* **WHAT THE EXERCISE ASKS**: Arrange the lines of the material below, from the line containing "Select the Arazede label" through the line containing "[x=349, y=92]", inclusive, as a numbered list without blank lines. Leave the pictures out of your answer.

### DATA EXTRACT

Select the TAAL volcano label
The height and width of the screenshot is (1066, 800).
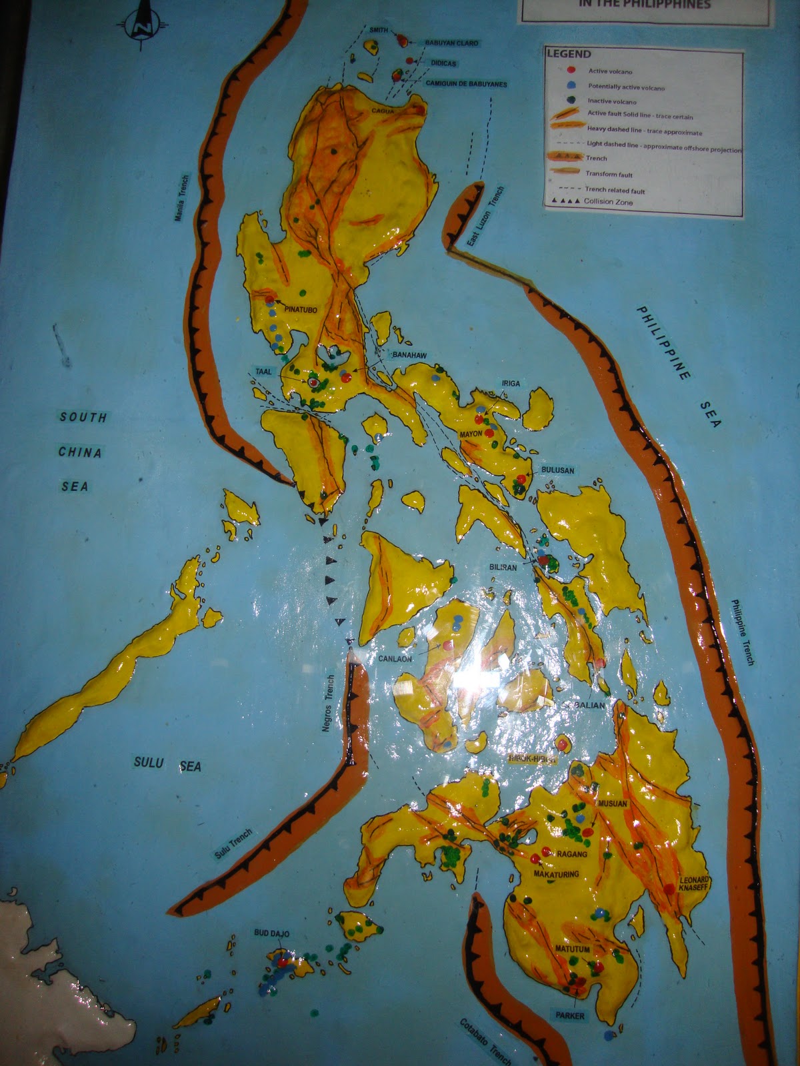[264, 372]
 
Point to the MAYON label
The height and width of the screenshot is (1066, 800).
[471, 434]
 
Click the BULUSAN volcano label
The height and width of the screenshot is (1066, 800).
[557, 470]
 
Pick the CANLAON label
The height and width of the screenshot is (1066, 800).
[395, 659]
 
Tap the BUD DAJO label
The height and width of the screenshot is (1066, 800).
[271, 933]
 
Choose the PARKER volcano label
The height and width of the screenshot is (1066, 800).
[570, 1016]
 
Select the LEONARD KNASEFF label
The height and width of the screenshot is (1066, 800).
[695, 884]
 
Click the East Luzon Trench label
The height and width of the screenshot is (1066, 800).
[486, 217]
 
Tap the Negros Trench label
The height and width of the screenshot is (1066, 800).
[327, 704]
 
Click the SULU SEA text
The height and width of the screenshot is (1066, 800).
[167, 764]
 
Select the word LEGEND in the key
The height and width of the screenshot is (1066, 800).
[569, 54]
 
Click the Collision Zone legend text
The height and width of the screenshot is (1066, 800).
[608, 202]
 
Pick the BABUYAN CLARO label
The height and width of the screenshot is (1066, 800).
[451, 43]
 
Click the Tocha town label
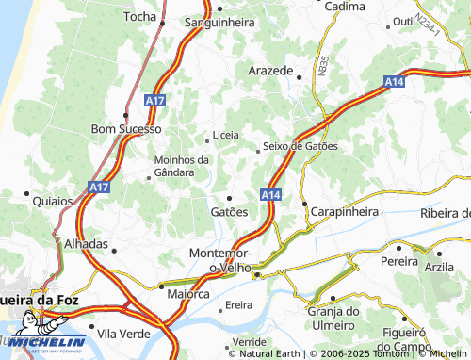click(140, 17)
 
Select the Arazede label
click(272, 72)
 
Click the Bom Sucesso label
click(125, 128)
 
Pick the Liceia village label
click(226, 135)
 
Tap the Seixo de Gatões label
click(300, 146)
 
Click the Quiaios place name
click(52, 201)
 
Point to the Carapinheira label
click(344, 212)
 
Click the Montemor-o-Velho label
click(219, 261)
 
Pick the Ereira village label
click(239, 306)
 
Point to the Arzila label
click(439, 267)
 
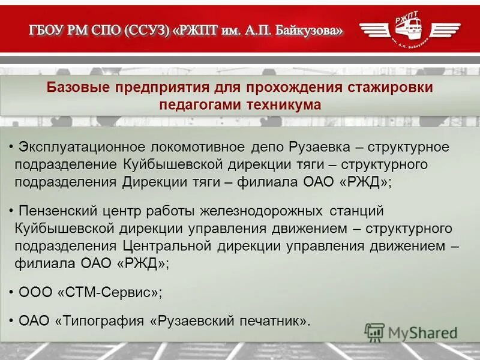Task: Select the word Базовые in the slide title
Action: (83, 88)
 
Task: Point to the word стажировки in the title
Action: (390, 88)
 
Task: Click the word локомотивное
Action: (197, 147)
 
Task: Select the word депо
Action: (267, 147)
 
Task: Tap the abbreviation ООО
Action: (35, 292)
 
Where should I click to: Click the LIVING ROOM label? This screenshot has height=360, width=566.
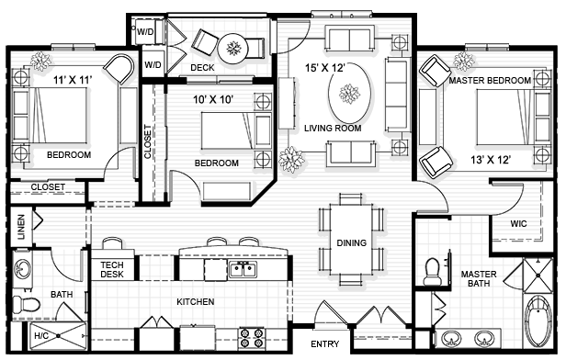[x=333, y=128]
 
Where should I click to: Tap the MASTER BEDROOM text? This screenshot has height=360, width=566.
[x=490, y=81]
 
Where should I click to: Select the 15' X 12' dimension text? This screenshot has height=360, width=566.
[x=326, y=66]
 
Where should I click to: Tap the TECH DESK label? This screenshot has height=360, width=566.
[x=112, y=269]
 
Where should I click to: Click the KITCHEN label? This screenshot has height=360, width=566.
[x=196, y=301]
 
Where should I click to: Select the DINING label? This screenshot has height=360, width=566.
[x=351, y=243]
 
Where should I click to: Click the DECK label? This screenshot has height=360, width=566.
[x=202, y=68]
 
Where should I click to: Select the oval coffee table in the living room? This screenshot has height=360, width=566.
[x=349, y=92]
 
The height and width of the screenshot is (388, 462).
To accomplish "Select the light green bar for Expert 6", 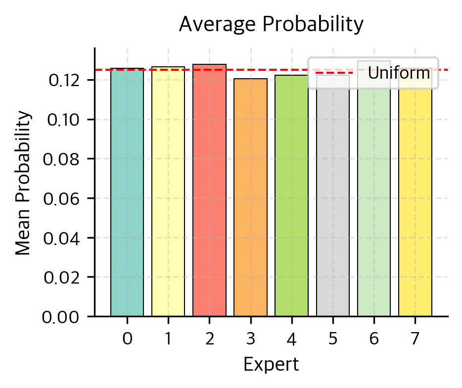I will pyautogui.click(x=374, y=198).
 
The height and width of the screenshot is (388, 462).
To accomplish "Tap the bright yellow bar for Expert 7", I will pyautogui.click(x=415, y=198).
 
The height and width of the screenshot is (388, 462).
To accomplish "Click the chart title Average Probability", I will pyautogui.click(x=271, y=24).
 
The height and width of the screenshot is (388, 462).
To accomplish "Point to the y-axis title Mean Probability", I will pyautogui.click(x=23, y=183).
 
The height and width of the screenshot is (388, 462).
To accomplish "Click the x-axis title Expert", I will pyautogui.click(x=271, y=365).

######

* **COMPLETED TASK**:
1. Select the Arazede label
2. click(272, 72)
3. Click the Bom Sucesso label
4. click(125, 128)
5. Pick the Liceia village label
6. click(226, 135)
7. Tap the Seixo de Gatões label
8. click(300, 146)
9. Click the Quiaios place name
10. click(52, 201)
11. Point to the Carapinheira label
12. click(344, 212)
13. Click the Montemor-o-Velho label
14. click(219, 261)
15. Pick the Ereira village label
16. click(239, 306)
17. Point to the Arzila label
18. click(439, 267)
19. Task: Select the word Базовые in the slide title
20. Action: (83, 88)
21. Task: Point to the word стажировки in the title
22. Action: (390, 88)
23. Task: Click the word локомотивное
24. Action: (197, 147)
25. Task: Select the word депо
26. Action: (267, 147)
27. Task: Tap the abbreviation ООО
28. Action: (35, 292)
29. Where should I click to: Click the LIVING ROOM label? This screenshot has height=360, width=566.
30. [x=333, y=128]
31. Where should I click to: Tap the MASTER BEDROOM text? This screenshot has height=360, width=566.
32. [x=490, y=81]
33. Where should I click to: Select the 15' X 12' dimension text? This screenshot has height=360, width=566.
34. [x=326, y=66]
35. Where should I click to: Tap the TECH DESK label? This screenshot has height=360, width=566.
36. [x=112, y=269]
37. Where should I click to: Click the KITCHEN label? This screenshot has height=360, width=566.
38. [x=196, y=301]
39. Where should I click to: Select the DINING label? This screenshot has height=360, width=566.
40. [x=351, y=243]
41. Where should I click to: Click the DECK label? This screenshot has height=360, width=566.
42. [x=202, y=68]
43. Where should I click to: Select the oval coffee table in the living room? This screenshot has height=360, width=566.
44. [x=349, y=92]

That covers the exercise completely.